スィートリトルライズ

(矢崎仁司監督)

スイートリトルライズ(矢崎仁司監督)2010



   周囲から仲のいいご夫婦ですね、と言われる結婚3年目のこどものない夫婦。とてもモダンでお洒落な、趣味の良さを感じさせるような小ぎれいなマンションに住み、妻は個展が開けるようなぬいぐるみの熊をつくる趣味を持ち、休日にはゆっく寝坊して、目覚めればサイフォンで優雅にコーヒーを入れて夫婦で飲む、人もうらやむような典型的な中産階級のゆとりのある何不自由なさそうな家庭・・・でも、どこか変。それをここを訪れる夫の妹がズバッと言います。


 「お兄ちゃんたち変だよね。家の中で携帯かけるなんて!部屋に鍵かけるなんて!」そう、家の中に居るお互いどうし、携帯電話で連絡し合う夫婦なのです。そして夫は部屋に鍵をかけ、一人でゲームを楽しんでいます。だからと言って、何か相互に不満をぶつけあったり、愚痴ったり、言い争うわけではありません。そういう「変な」生活を、ごく当たり前の自然な夫婦生活のように日々を送っているのです。妻は明るい新妻のような笑顔で夫を送り出し、迎え入れ、夫もまた笑顔で応じます。

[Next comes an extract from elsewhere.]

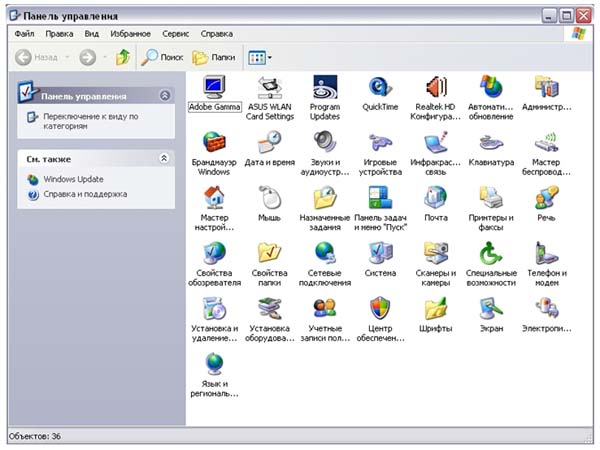
Task: Expand the Назад history dropdown arrow
Action: pyautogui.click(x=67, y=58)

 それでも、観客にはなにか二人の日々の中に不穏なものがあるのを感じ取ります。妻は編集者の若い女との会話で、母親が送ってきたじゃがいもをもらってくれない?と声をかけ、じゃがいもの芽には毒がある、と聴いて、「いざとなったら心中できるし・・・こっそり育てようかな」などとつぶやきます。

 

 その夫婦が外部からの些細なきっかけにゆさぶられる事態が徐々に進行していきます。夫のきっかけは、久しぶりに参加した同窓会で、後輩の女性から「また会えますか?会いたいんです」と言われて、戸惑いながらも「うん」と返事をするところ。後日、彼の職場に突然昼休みにその後輩が訪ねてきて、一緒に公園へいき、ベンチに坐って彼女の作った弁当を一緒に食べる。最初、夫は帰宅して妻に後輩に会ったことも、水族館のチケットを2枚もらったことも、事実を報告します。もちろん女が先輩に会いたいんです、と言ったとか、また会えますかと言ったとかいうようなことは伏せて・・・。

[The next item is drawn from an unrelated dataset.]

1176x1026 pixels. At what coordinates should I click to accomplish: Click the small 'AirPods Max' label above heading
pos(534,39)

 妻のほうも夫の背広の匂いをかいで、いつもと違う匂いがする、と敏感に感じはしますが、まだ実際は何もないので、そのまま何事もなく日々が過ぎていきます。そして妻は趣味のぬいぐるみの熊の展示会の会場で、「彼女がどうしてもこれがほしいと言うので」と熱心に熊のナナを求めてきた若い男と、次にはDVD屋で出会って声をかけられ、顔見知りになります。男は非常に積極的に彼女に迫り、心に空虚なものをかかえた彼女は、ついに彼の胸に飛び込んでいきます。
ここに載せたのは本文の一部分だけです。